#### Exercices à faire:
a) Réponds à ces questions sur le texte consacré au titre de Géshé :
(i) Quelle école a été la première à remettre le titre de Géshé à la fin d'un cycle d'études ?
(ii) Combien d'années durait en général l'étude de la Perfection de la Sagesse ?
(iii) Quelle est la plus haute des quatre catégories de Géshé ?
b) Remplace « pixels » par « px » dans les enregistrements, du début jusqu'à la ligne qui contient « (x=347, y=138) », cette ligne comprise. Recopie ces lignes sans rien changer d'autre.

#### Texte fourni:
Le titre de Geshé

mardi 26 avril 2005 par Webmestre

Origine du titre

Dans le bouddhisme tibétain, la première école traditionnelle à avoir sanctionné la fin d’un cycle d’études par l’attribution du titre de Géshé a été l’école des Sakyas. Etait nommé Géshé celui qui avait remporté avec succès un débat sur la dialectique.
Ce débat s’appelait Ka-shi (quatre sujets) ou Ka-chu (dix sujets). Les sujets étaient examinés tous à la fois, de sorte que le candidat ayant réussi l’épreuve était censé être un maître incontesté en tous ces domaines. Ces débats se tenaient en plusieurs endroits. Au temps de Tsongkhapa, le titre était décerné dans les monastères de Samphu, de Kyormolung et de Dewachen (devenu Ratö).

Le titre de Géshé

Le cursus d’études d’un moine comportait six sujets principaux, répartis sur quinze classes. Ces sujets étaient :

  • Les Thèmes Regroupés (bsdus-gra) qui servaient d’études préliminaires au programme proprement dit ;
  • La Perfection de la Sagesse (Prajnaparamita, Par-phyin) ;
  • La Voie Médiane (Madhyamiki, dbuma) ;
  • La Dialectique (Pramana, tshadma)
  • La Discipline (Vinaya, ’Dul-ba) ;
  • La Connaissance (Abhidharma, mDzod).

Le nombre des années passées à l’étude de chaque sujet variait selon les collèges mais, habituellement, le programme se déroulait ainsi :

  • Les Thèmes Regroupés - un an
  • La Perfection de la Sagesse - cinq ans
  • La Voie Médiane - deux ans
  • La Discipline - un an
  • La Connaissance - deux ans
  • La Dialectique était étudiée en alternance pendant toute la durée des études.

Dans certains collèges, comme celui de Gomang dans le monastère de Drépung, on passait jusqu’à huit années au moins sur les seuls Thèmes Regroupés. Pour les moines originaires de régions éloignées, et par permission spéciale, cette durée pouvait être abrégée. Les moines qui avaient achevé leurs études mais qui étaient en attente de passer leur examen de Guéshé, occupaient leur temps à perfectionner leur habileté à débattre et à étudier les deux derniers sujets. Les tulkus (réincarnations reconnues de lamas) étaient, eux, autorisés à se présenter aux examens dès qu’ils avaient terminé le programme. Pour la plupart d’entre eux, ils pouvaient ensuite retourner dans leurs propres monastères, situés dans d’autres régions du Tibet, pour y enseigner.
Les moines montaient chaque année d’une classe. Pour ceux qui étaient parvenus au terme de leurs études, avait lieu, une fois par an, un examen qui permettait à l’abbé du collège d’évaluer leurs capacités.

Les sujets du débat de dialectique étaient tirés de l’ensemble du programme d’études mais les candidats n’avaient pas pour autant la possibilité de se préparer de façon spécifique car ce n’est qu’au dernier moment que l’abbé choisissait le sujet du débat. Ainsi étaient véritablement testées les aptitudes de l’étudiant et l’étendue de ses connaissances. Pour finir, l’abbé attribuait à chacun des candidats le titre de Géshé correspondant à ses connaissances. Il y avait quatre catégories de Géshé : Dorampa, Lingtse, Tsorampa et Lharampa, le titre de Guéshé Lharampa étant le plus élevé. Des prix étaient remis aux meilleurs candidats, prix que l’abbé prélevait sur ses fonds propres. On faisait l’annonce des résultats dans la salle de réunion des moines et les candidats recevaient des écharpes (khatags). Après quoi, durant les huit mois qui suivaient, les candidats Géshé ne devaient manquer, ne serait-ce qu’une fois, l’une des trois sessions quotidiennes de débats.

#### Données fournies:
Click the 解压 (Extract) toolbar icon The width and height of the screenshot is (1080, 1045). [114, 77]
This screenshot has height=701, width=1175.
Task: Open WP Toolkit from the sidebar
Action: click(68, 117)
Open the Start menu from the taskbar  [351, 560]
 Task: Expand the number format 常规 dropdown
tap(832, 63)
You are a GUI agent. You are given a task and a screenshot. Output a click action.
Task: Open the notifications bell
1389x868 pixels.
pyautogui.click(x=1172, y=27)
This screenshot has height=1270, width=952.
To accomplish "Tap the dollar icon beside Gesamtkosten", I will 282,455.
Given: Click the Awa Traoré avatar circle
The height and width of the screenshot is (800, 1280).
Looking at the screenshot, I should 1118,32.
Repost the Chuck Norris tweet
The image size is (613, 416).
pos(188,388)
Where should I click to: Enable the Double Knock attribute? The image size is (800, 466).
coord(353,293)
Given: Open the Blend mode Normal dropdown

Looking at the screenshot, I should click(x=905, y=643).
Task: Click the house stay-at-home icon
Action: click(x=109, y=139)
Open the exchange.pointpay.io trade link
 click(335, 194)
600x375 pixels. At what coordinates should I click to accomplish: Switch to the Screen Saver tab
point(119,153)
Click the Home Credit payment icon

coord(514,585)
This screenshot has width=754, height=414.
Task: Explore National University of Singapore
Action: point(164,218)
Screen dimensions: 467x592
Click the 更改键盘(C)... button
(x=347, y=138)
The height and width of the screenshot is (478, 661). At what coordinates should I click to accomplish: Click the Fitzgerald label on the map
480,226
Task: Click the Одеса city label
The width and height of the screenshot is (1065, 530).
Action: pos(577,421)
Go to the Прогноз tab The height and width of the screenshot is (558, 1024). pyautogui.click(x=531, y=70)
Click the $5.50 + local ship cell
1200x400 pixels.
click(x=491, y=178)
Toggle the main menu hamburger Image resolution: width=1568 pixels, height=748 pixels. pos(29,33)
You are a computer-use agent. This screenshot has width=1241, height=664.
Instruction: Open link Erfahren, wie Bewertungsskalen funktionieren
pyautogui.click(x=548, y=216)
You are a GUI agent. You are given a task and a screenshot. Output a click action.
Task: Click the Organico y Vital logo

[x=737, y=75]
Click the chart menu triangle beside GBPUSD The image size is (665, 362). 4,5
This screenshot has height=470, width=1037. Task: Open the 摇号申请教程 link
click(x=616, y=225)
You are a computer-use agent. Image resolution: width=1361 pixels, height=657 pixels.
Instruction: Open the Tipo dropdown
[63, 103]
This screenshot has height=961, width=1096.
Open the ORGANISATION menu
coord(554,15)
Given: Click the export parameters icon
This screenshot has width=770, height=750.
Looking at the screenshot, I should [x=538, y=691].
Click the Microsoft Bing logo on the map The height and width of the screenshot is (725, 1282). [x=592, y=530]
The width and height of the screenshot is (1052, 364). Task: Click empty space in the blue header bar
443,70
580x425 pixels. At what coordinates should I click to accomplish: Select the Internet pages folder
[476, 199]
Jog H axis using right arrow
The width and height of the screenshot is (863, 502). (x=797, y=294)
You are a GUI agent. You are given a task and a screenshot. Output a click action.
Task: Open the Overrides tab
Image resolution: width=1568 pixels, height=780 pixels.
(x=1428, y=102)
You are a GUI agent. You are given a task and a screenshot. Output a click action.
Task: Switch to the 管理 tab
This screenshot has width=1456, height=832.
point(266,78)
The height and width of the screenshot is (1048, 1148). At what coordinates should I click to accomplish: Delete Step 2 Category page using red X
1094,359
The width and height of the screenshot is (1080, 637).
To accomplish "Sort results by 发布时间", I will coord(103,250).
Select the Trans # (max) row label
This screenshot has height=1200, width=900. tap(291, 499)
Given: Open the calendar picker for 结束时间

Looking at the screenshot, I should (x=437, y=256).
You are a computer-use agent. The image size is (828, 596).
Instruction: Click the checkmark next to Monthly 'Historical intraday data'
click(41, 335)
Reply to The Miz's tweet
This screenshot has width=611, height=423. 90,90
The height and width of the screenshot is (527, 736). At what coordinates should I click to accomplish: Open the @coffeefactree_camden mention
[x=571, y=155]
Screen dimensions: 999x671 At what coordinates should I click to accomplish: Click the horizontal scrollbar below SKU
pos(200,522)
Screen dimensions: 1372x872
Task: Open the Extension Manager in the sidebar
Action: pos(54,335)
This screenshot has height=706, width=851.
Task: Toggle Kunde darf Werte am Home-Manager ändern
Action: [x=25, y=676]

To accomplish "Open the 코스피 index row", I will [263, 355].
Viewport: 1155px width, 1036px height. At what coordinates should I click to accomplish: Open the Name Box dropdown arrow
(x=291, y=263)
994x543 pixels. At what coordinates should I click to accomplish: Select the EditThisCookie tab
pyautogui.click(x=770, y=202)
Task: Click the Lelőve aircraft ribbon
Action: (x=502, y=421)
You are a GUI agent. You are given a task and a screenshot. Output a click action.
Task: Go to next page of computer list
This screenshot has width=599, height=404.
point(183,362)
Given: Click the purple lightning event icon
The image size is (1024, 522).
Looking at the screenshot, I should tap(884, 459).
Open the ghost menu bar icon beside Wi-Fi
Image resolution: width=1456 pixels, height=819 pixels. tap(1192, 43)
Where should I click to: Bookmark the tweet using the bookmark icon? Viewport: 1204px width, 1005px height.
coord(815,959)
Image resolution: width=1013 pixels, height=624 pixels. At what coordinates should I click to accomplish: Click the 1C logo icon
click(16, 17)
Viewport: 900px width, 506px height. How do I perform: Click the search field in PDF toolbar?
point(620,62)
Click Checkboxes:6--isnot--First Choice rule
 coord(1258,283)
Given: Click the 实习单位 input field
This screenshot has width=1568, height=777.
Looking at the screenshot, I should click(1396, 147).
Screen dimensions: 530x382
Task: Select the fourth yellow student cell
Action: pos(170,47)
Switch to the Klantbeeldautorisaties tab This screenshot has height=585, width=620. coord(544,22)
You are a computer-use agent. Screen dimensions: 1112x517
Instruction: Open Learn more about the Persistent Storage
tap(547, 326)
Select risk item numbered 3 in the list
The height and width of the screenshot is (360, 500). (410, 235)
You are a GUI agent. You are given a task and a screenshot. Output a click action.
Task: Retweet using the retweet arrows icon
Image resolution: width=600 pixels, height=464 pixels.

#### Réponses données:
a)
(i) L'école des Sakyas.
(ii) Cinq ans.
(iii) Lharampa.

b)
Click the 解压 (Extract) toolbar icon The width and height of the screenshot is (1080, 1045). [114, 77]
This screenshot has height=701, width=1175.
Task: Open WP Toolkit from the sidebar
Action: click(68, 117)
Open the Start menu from the taskbar  [351, 560]
 Task: Expand the number format 常规 dropdown
tap(832, 63)
You are a GUI agent. You are given a task and a screenshot. Output a click action.
Task: Open the notifications bell
1389x868 px.
pyautogui.click(x=1172, y=27)
This screenshot has height=1270, width=952.
To accomplish "Tap the dollar icon beside Gesamtkosten", I will 282,455.
Given: Click the Awa Traoré avatar circle
The height and width of the screenshot is (800, 1280).
Looking at the screenshot, I should 1118,32.
Repost the Chuck Norris tweet
The image size is (613, 416).
pos(188,388)
Where should I click to: Enable the Double Knock attribute? The image size is (800, 466).
coord(353,293)
Given: Open the Blend mode Normal dropdown

Looking at the screenshot, I should click(x=905, y=643).
Task: Click the house stay-at-home icon
Action: click(x=109, y=139)
Open the exchange.pointpay.io trade link
 click(335, 194)
600x375 px. At what coordinates should I click to accomplish: Switch to the Screen Saver tab
point(119,153)
Click the Home Credit payment icon

coord(514,585)
This screenshot has width=754, height=414.
Task: Explore National University of Singapore
Action: point(164,218)
Screen dimensions: 467x592
Click the 更改键盘(C)... button
(x=347, y=138)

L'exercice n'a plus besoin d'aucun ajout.